## AANGELEVERDE TEKST

* * *

Mijn Kifid

Uitspraak 2019-106

Uitspraak Geschillencommissie Financiële Dienstverlening nr. 2019-106
(
mr. R.J. Paris, voorzitter, mr. W.F.C. Baars, mr. A.P. Luitingh, leden en
mr. J. Hadziosmanovic, secretaris)

Klacht ontvangen op        : 2 oktober 2017

Ingediend door                : de heer [Consument 1] en mevrouw [Consument II], verder te noemen Consument I
respectievelijk Consument II, of gezamenlijk Consumenten

Tegen                           : de Volksbank N.V., h.o.d.n. BLG Wonen, gevestigd te Utrecht, verder te noemen de Bank

Datum uitspraak             : 13 februari 2019

Aard uitspraak                : Niet-bindend advies

 

Samenvatting

 

Consumenten stellen dat de Bank de op haar rustende zorgplicht heeft geschonden door aan te dringen op verkoop van twee woningen van Consumenten ten tijde van de crisis waarbij de Bank tevens de verkoopprijs heeft gemanipuleerd. Consumenten hebben een schadevergoeding gevorderd ad € 950.000,-. De Commissie oordeelt dat de woningen weliswaar verkocht zijn in een minder gunstige periode maar dat dit geen omstandigheid is die aan de Bank is toe te rekenen. Het zijn in eerste instantie Consumenten geweest die de betalingsverplichtingen jegens de Bank niet zijn nagekomen. Dat Consumenten de handelwijze van de Bank als dwingend hebben ervaren, moge zo zijn, echter is niet komen vast te staan dat daadwerkelijk sprake was van door de Bank uitgeoefende dwang. De Commissie oordeelt dat de klacht van Consumenten ongegrond is en wijst de vordering af.

* * *

## INGEVOERDE GEGEVENS
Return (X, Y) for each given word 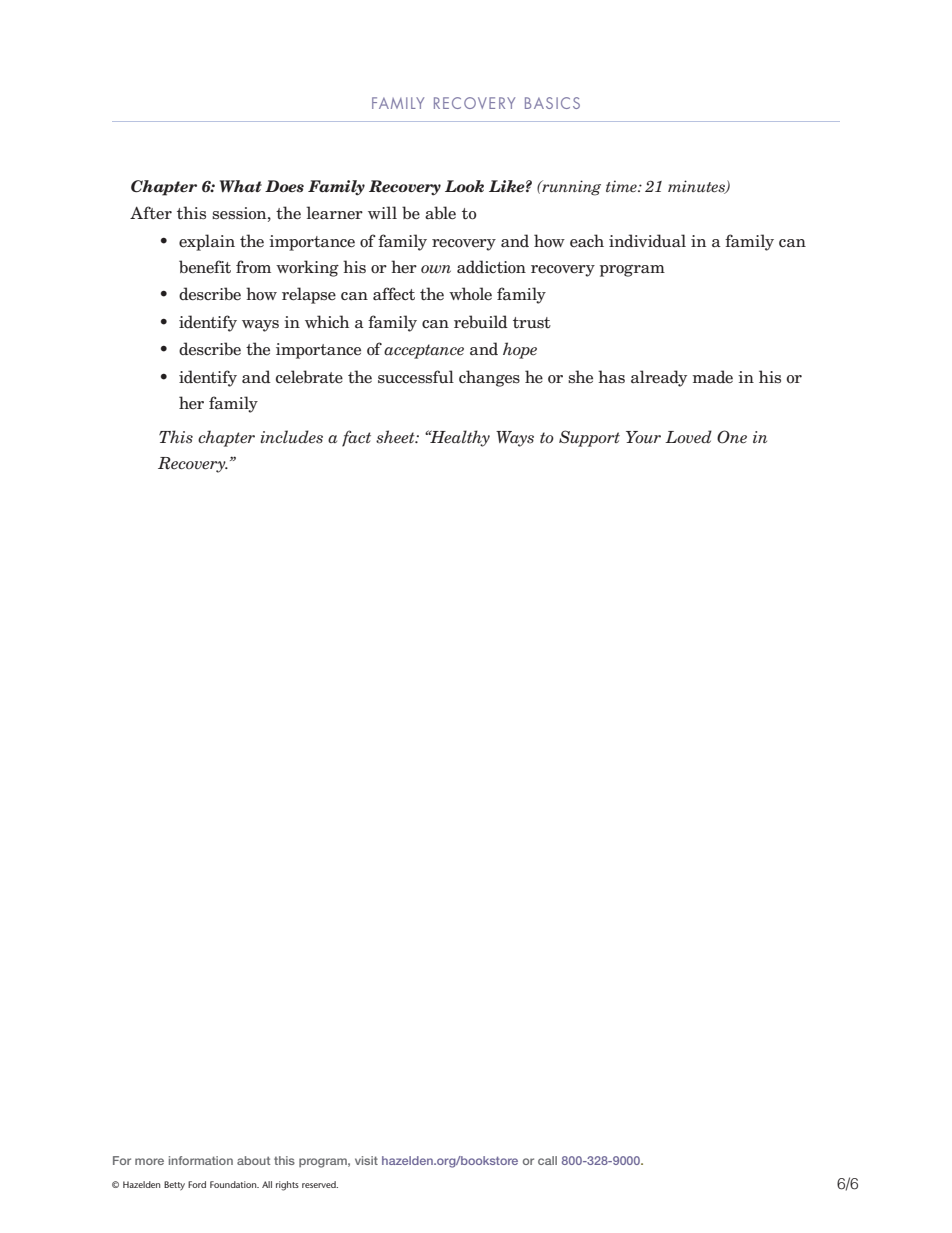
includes (291, 437)
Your (643, 437)
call (547, 1160)
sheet (396, 437)
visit (366, 1160)
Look (464, 186)
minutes (697, 187)
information (201, 1160)
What (241, 186)
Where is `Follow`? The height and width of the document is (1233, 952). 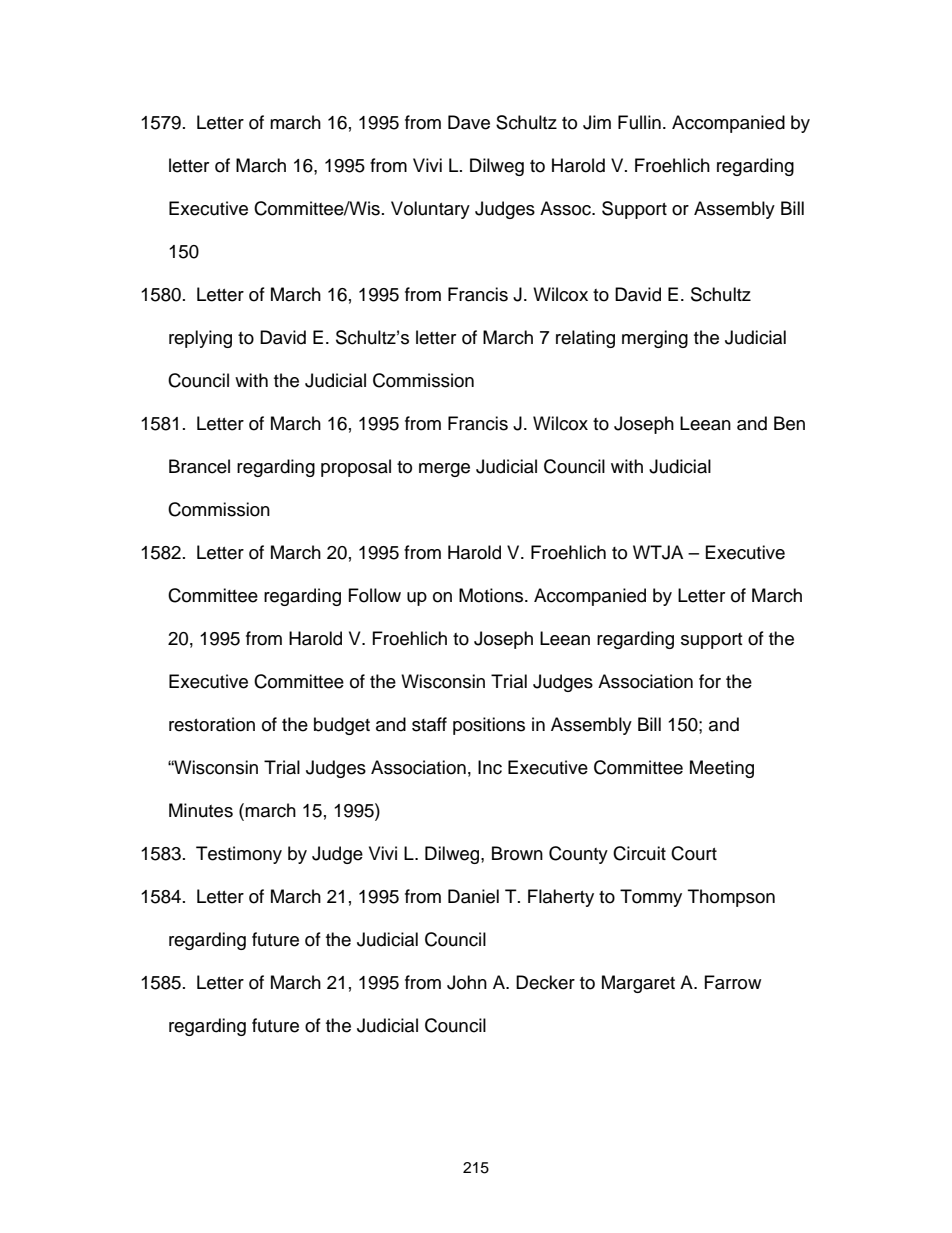 Follow is located at coordinates (375, 595).
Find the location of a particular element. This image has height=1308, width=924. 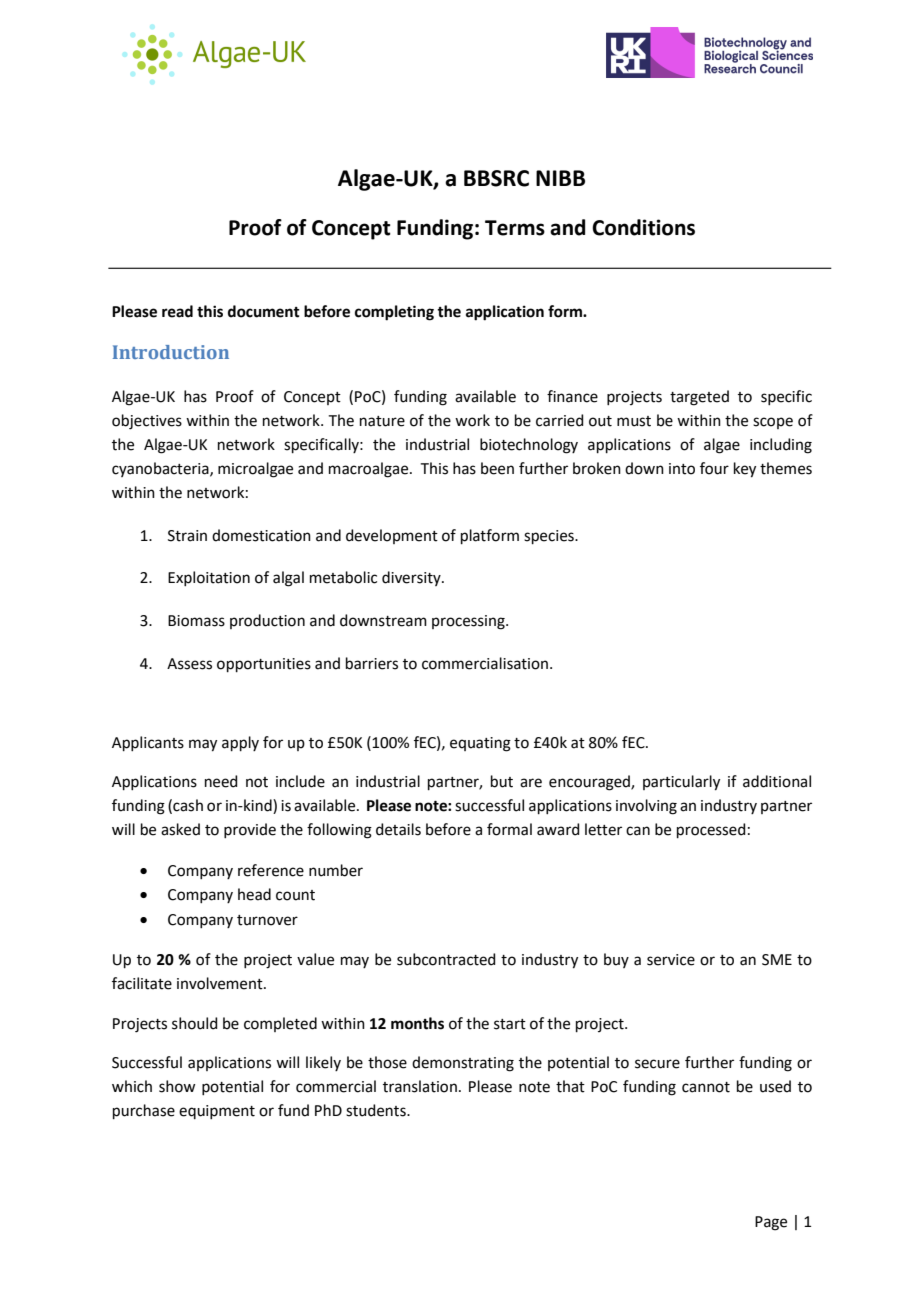

Conditions is located at coordinates (643, 227).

* * *

Neem uit de uitspraak het gedeelte woord voor woord over, beginnend bij "Uitspraak Geschillencommissie Financiële" en eindigend bij "J. Hadziosmanovic, secretaris)".

## VERWACHT ANTWOORD
Uitspraak Geschillencommissie Financiële Dienstverlening nr. 2019-106
(
mr. R.J. Paris, voorzitter, mr. W.F.C. Baars, mr. A.P. Luitingh, leden en
mr. J. Hadziosmanovic, secretaris)